## MATERIALS PROVIDED
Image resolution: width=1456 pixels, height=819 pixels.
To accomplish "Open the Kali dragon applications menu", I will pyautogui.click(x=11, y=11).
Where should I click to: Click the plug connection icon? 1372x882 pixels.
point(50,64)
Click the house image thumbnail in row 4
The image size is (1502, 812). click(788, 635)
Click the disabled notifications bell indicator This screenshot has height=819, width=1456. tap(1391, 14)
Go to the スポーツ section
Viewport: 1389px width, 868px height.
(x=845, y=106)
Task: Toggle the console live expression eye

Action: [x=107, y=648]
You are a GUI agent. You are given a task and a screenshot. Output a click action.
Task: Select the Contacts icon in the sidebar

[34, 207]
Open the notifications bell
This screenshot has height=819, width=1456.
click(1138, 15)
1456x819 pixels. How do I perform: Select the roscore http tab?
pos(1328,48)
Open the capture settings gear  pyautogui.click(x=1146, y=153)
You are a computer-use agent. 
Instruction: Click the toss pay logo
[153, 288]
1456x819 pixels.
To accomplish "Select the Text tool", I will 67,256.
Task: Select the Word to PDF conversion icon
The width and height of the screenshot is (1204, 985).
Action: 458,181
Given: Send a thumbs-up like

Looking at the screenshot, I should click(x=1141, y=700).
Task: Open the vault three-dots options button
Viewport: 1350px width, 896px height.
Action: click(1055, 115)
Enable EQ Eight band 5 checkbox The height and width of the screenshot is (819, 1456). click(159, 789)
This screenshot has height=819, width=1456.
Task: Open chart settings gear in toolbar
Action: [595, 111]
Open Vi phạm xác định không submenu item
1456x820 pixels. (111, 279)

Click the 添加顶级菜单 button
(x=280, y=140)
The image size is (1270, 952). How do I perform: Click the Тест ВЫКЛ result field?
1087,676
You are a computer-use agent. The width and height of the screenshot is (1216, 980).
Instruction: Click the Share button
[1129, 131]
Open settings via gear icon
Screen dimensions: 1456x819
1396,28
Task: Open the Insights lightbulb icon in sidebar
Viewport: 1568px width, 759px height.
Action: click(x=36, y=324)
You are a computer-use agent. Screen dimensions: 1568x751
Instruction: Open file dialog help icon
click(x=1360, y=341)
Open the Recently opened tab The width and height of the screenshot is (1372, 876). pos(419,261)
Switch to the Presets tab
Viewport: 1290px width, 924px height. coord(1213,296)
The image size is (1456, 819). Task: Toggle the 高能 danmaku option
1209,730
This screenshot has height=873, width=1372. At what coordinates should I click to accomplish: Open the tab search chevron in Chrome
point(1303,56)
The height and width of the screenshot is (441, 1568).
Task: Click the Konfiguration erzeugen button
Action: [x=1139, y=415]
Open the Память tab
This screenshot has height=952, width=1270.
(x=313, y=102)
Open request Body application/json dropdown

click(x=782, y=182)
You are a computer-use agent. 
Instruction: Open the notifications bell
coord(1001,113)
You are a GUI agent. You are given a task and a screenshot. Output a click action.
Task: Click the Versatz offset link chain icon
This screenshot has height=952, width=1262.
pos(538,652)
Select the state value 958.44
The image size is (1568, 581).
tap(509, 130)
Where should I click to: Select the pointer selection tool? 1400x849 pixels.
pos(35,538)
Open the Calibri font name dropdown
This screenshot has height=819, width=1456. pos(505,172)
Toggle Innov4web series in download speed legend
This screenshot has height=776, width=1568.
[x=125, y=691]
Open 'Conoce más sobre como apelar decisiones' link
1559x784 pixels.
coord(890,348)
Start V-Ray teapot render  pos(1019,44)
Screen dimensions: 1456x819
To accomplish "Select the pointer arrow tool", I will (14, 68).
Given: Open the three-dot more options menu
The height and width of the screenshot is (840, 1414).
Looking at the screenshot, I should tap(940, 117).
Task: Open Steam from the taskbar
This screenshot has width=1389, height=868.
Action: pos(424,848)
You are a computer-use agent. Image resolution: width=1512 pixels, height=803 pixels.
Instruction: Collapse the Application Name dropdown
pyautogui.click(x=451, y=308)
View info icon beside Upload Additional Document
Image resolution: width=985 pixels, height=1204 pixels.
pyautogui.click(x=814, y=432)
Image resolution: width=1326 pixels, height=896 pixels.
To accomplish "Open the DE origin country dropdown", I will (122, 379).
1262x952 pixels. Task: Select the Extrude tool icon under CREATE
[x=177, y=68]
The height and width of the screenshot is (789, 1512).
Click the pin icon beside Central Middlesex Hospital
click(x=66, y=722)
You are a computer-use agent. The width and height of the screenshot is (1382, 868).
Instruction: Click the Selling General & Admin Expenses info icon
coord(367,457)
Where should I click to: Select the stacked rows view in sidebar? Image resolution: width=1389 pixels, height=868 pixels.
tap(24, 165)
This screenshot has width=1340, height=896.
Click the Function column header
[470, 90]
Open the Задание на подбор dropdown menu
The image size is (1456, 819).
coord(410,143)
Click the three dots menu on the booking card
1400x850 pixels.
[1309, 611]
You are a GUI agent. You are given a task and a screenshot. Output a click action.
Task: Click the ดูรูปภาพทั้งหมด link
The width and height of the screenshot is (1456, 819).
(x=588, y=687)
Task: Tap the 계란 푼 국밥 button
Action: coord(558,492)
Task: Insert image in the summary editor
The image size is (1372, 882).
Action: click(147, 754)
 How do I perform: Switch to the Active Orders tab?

## PROBLEM TO WORK ON
Write back every line of the material exactly as it was provided.

## PROBLEM SOLUTION
Image resolution: width=1456 pixels, height=819 pixels.
To accomplish "Open the Kali dragon applications menu", I will pyautogui.click(x=11, y=11).
Where should I click to: Click the plug connection icon? 1372x882 pixels.
point(50,64)
Click the house image thumbnail in row 4
The image size is (1502, 812). click(788, 635)
Click the disabled notifications bell indicator This screenshot has height=819, width=1456. tap(1391, 14)
Go to the スポーツ section
Viewport: 1389px width, 868px height.
(x=845, y=106)
Task: Toggle the console live expression eye

Action: [x=107, y=648]
You are a GUI agent. You are given a task and a screenshot. Output a click action.
Task: Select the Contacts icon in the sidebar

[34, 207]
Open the notifications bell
This screenshot has height=819, width=1456.
click(1138, 15)
1456x819 pixels. How do I perform: Select the roscore http tab?
pos(1328,48)
Open the capture settings gear  pyautogui.click(x=1146, y=153)
You are a computer-use agent. 
Instruction: Click the toss pay logo
[153, 288]
1456x819 pixels.
To accomplish "Select the Text tool", I will 67,256.
Task: Select the Word to PDF conversion icon
The width and height of the screenshot is (1204, 985).
Action: 458,181
Given: Send a thumbs-up like

Looking at the screenshot, I should click(x=1141, y=700).
Task: Open the vault three-dots options button
Viewport: 1350px width, 896px height.
Action: click(1055, 115)
Enable EQ Eight band 5 checkbox The height and width of the screenshot is (819, 1456). click(159, 789)
This screenshot has height=819, width=1456.
Task: Open chart settings gear in toolbar
Action: [595, 111]
Open Vi phạm xác định không submenu item
1456x820 pixels. (111, 279)

Click the 添加顶级菜单 button
(x=280, y=140)
The image size is (1270, 952). How do I perform: Click the Тест ВЫКЛ result field?
1087,676
You are a computer-use agent. The width and height of the screenshot is (1216, 980).
Instruction: Click the Share button
[1129, 131]
Open settings via gear icon
Screen dimensions: 1456x819
1396,28
Task: Open the Insights lightbulb icon in sidebar
Viewport: 1568px width, 759px height.
Action: click(x=36, y=324)
You are a computer-use agent. Screen dimensions: 1568x751
Instruction: Open file dialog help icon
click(x=1360, y=341)
Open the Recently opened tab The width and height of the screenshot is (1372, 876). pos(419,261)
Switch to the Presets tab
Viewport: 1290px width, 924px height. coord(1213,296)
The image size is (1456, 819). Task: Toggle the 高能 danmaku option
1209,730
This screenshot has height=873, width=1372. At what coordinates should I click to accomplish: Open the tab search chevron in Chrome
point(1303,56)
The height and width of the screenshot is (441, 1568).
Task: Click the Konfiguration erzeugen button
Action: [x=1139, y=415]
Open the Память tab
This screenshot has height=952, width=1270.
(x=313, y=102)
Open request Body application/json dropdown

click(x=782, y=182)
You are a computer-use agent. 
Instruction: Open the notifications bell
coord(1001,113)
You are a GUI agent. You are given a task and a screenshot. Output a click action.
Task: Click the Versatz offset link chain icon
This screenshot has height=952, width=1262.
pos(538,652)
Select the state value 958.44
The image size is (1568, 581).
tap(509, 130)
Where should I click to: Select the pointer selection tool? 1400x849 pixels.
pos(35,538)
Open the Calibri font name dropdown
This screenshot has height=819, width=1456. pos(505,172)
Toggle Innov4web series in download speed legend
This screenshot has height=776, width=1568.
[x=125, y=691]
Open 'Conoce más sobre como apelar decisiones' link
1559x784 pixels.
coord(890,348)
Start V-Ray teapot render  pos(1019,44)
Screen dimensions: 1456x819
To accomplish "Select the pointer arrow tool", I will (14, 68).
Given: Open the three-dot more options menu
The height and width of the screenshot is (840, 1414).
Looking at the screenshot, I should tap(940, 117).
Task: Open Steam from the taskbar
This screenshot has width=1389, height=868.
Action: pos(424,848)
You are a computer-use agent. Image resolution: width=1512 pixels, height=803 pixels.
Instruction: Collapse the Application Name dropdown
pyautogui.click(x=451, y=308)
View info icon beside Upload Additional Document
Image resolution: width=985 pixels, height=1204 pixels.
pyautogui.click(x=814, y=432)
Image resolution: width=1326 pixels, height=896 pixels.
To accomplish "Open the DE origin country dropdown", I will (122, 379).
1262x952 pixels. Task: Select the Extrude tool icon under CREATE
[x=177, y=68]
The height and width of the screenshot is (789, 1512).
Click the pin icon beside Central Middlesex Hospital
click(x=66, y=722)
You are a computer-use agent. The width and height of the screenshot is (1382, 868).
Instruction: Click the Selling General & Admin Expenses info icon
coord(367,457)
Where should I click to: Select the stacked rows view in sidebar? Image resolution: width=1389 pixels, height=868 pixels.
tap(24, 165)
This screenshot has width=1340, height=896.
Click the Function column header
[470, 90]
Open the Задание на подбор dropdown menu
The image size is (1456, 819).
coord(410,143)
Click the three dots menu on the booking card
1400x850 pixels.
[1309, 611]
You are a GUI agent. You are given a task and a screenshot. Output a click action.
Task: Click the ดูรูปภาพทั้งหมด link
The width and height of the screenshot is (1456, 819).
(x=588, y=687)
Task: Tap the 계란 푼 국밥 button
Action: coord(558,492)
Task: Insert image in the summary editor
The image size is (1372, 882).
Action: click(147, 754)
 How do I perform: Switch to the Active Orders tab?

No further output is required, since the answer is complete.